The records are set out below this line. Return exactly the lines from the one containing "Task: Click the Jul label on the time axis" through the last, and exclude the pictures.

━━━━━━━━━━━━━━━━━━━━━━━━━━━━━━

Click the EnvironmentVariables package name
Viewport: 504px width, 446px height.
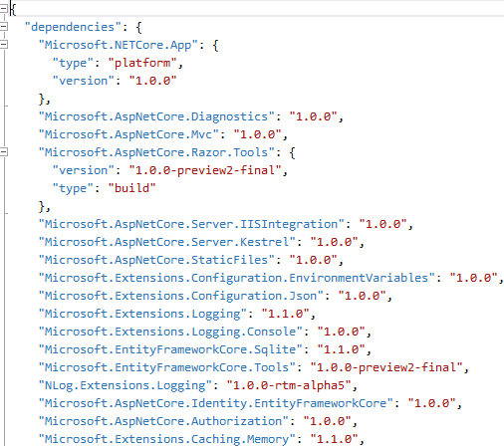click(x=237, y=278)
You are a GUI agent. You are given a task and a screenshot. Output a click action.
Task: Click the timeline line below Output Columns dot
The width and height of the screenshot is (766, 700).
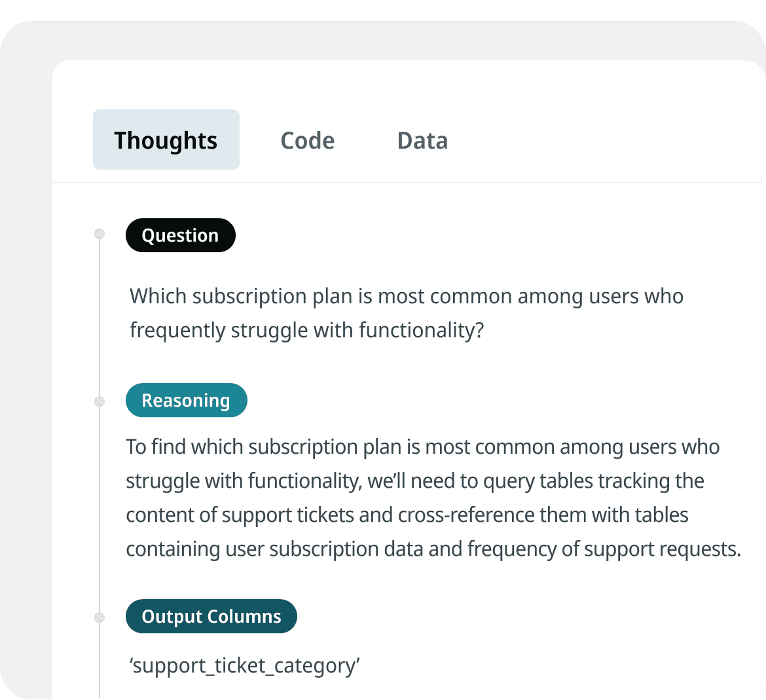[100, 661]
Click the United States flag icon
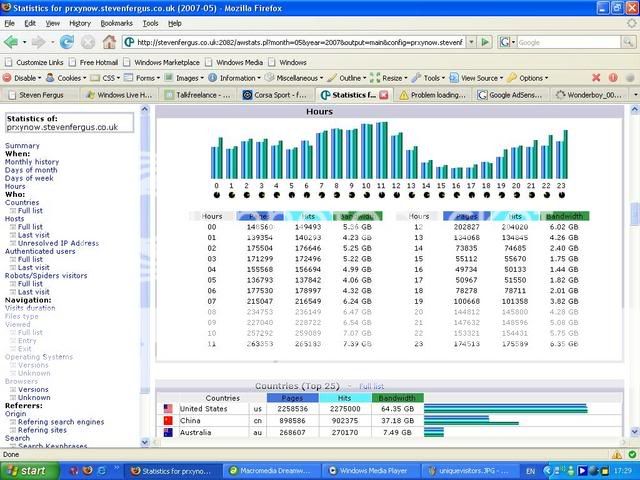This screenshot has width=640, height=480. [x=169, y=409]
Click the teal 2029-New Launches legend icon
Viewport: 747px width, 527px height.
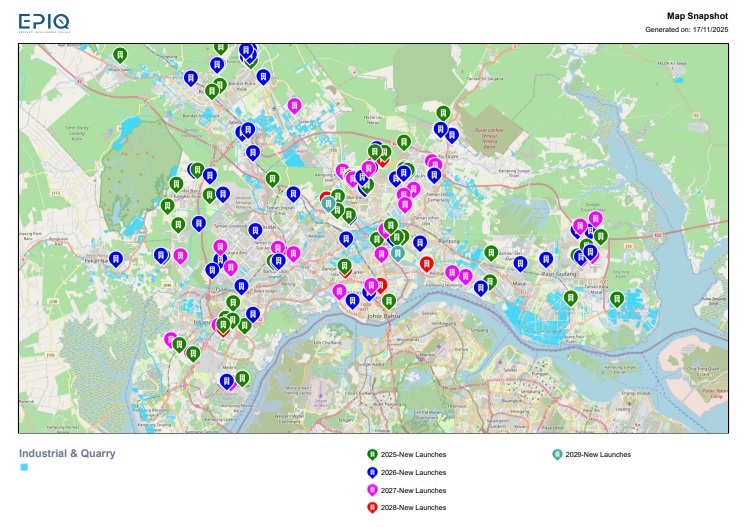556,454
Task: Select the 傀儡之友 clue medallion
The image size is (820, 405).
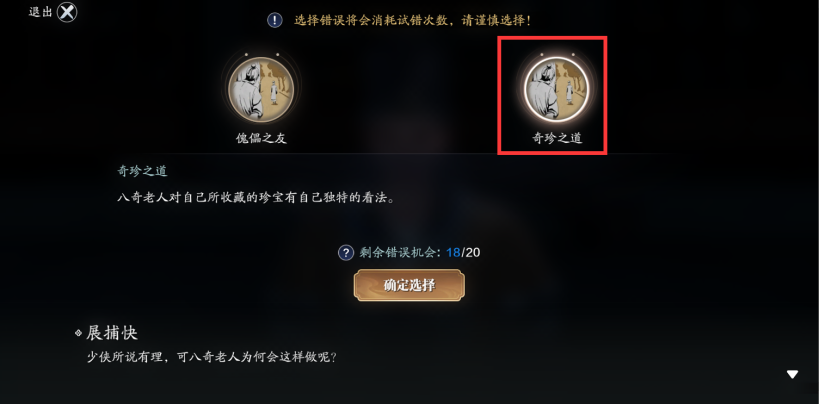Action: pyautogui.click(x=260, y=89)
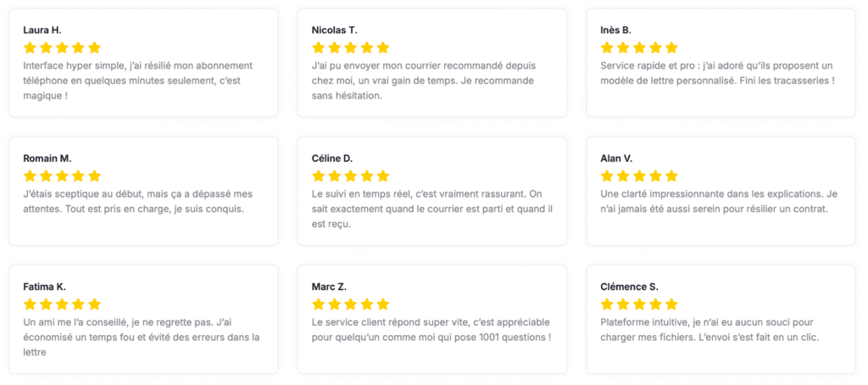Click the first star in Alan V.'s rating
The height and width of the screenshot is (385, 868).
[x=607, y=176]
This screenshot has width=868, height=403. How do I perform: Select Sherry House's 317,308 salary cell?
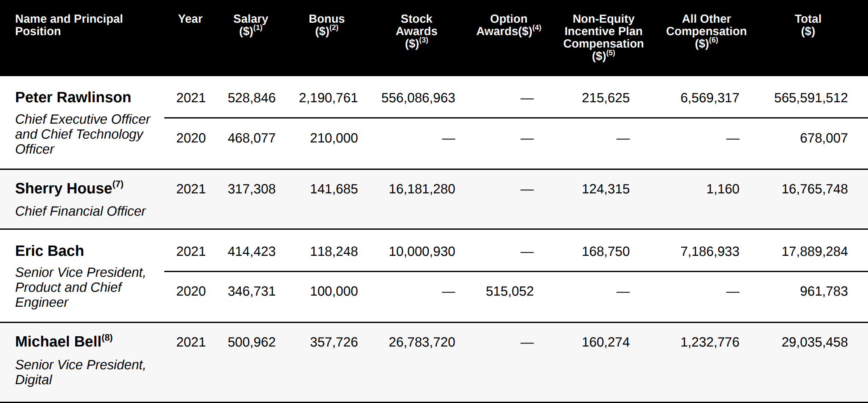(252, 189)
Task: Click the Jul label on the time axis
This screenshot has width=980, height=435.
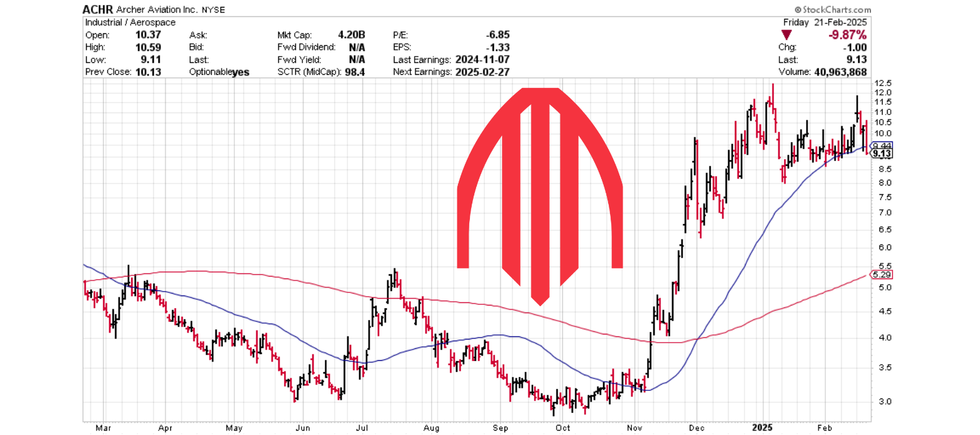Action: [362, 427]
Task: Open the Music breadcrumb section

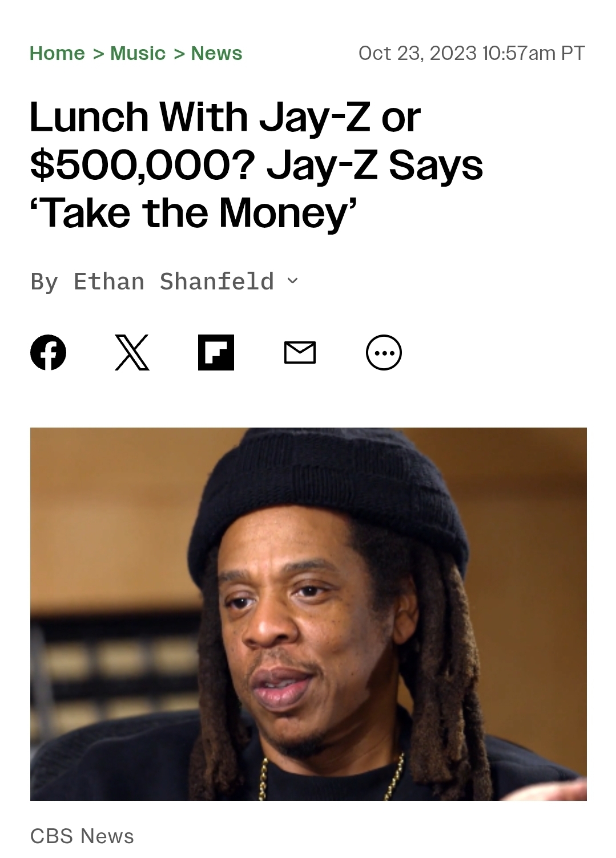Action: coord(138,53)
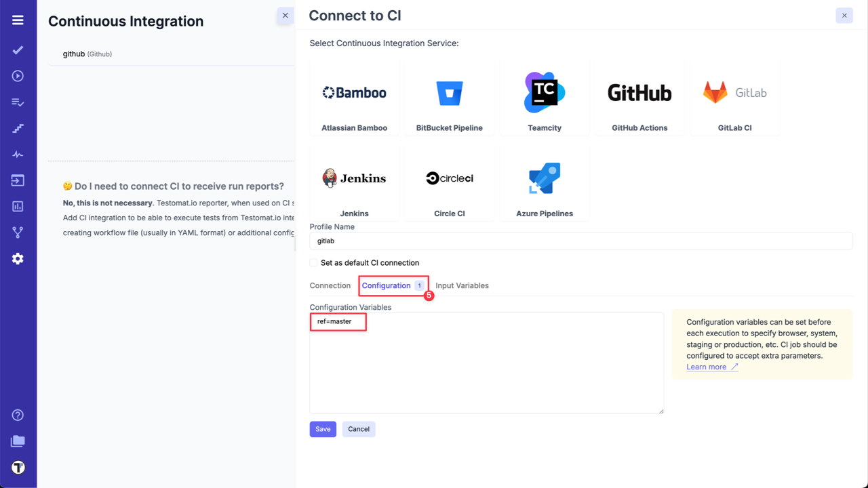This screenshot has height=488, width=868.
Task: Open the Help question mark icon
Action: [x=18, y=415]
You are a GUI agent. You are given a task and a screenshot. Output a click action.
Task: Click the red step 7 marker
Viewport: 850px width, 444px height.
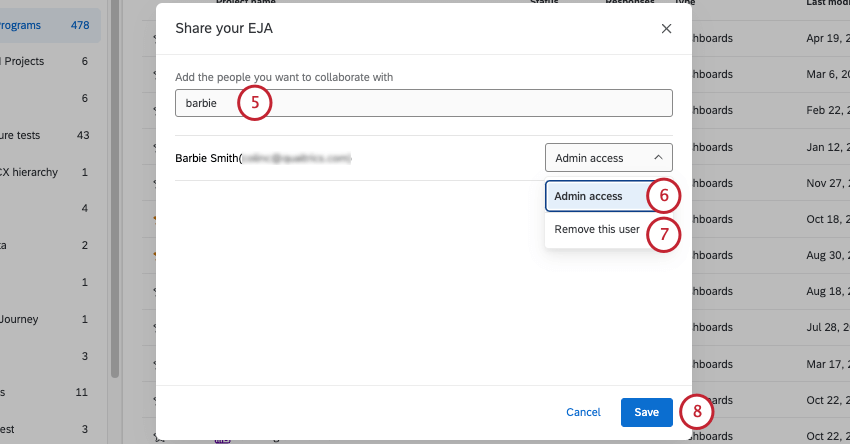[663, 233]
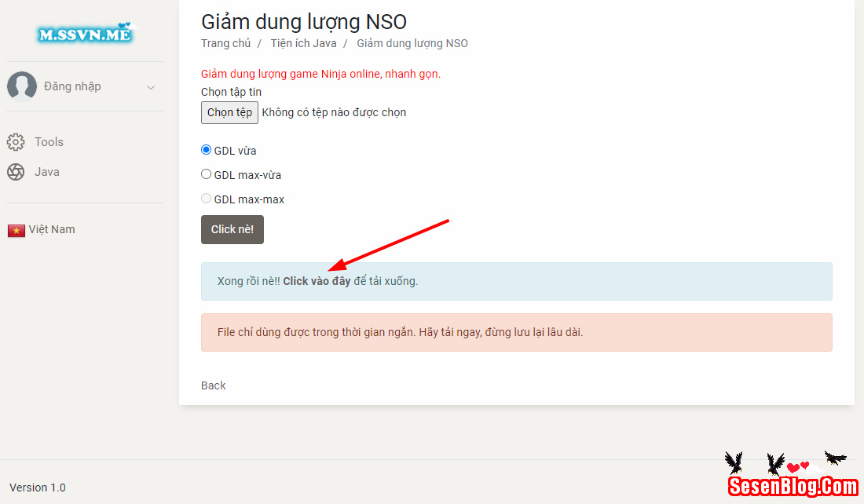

━━━━━━━━━━━━━━━━━━━━━━━━━━━━━━

Answer to the exercise →
Task: Click the Jul label on the time axis
This screenshot has width=980, height=435.
Action: [362, 427]
Task: Open the Music breadcrumb section

Action: coord(138,53)
This screenshot has height=488, width=868.
Task: Open the Help question mark icon
Action: [x=18, y=415]
You are a GUI agent. You are given a task and a screenshot. Output a click action.
Task: Click the red step 7 marker
Viewport: 850px width, 444px height.
[663, 233]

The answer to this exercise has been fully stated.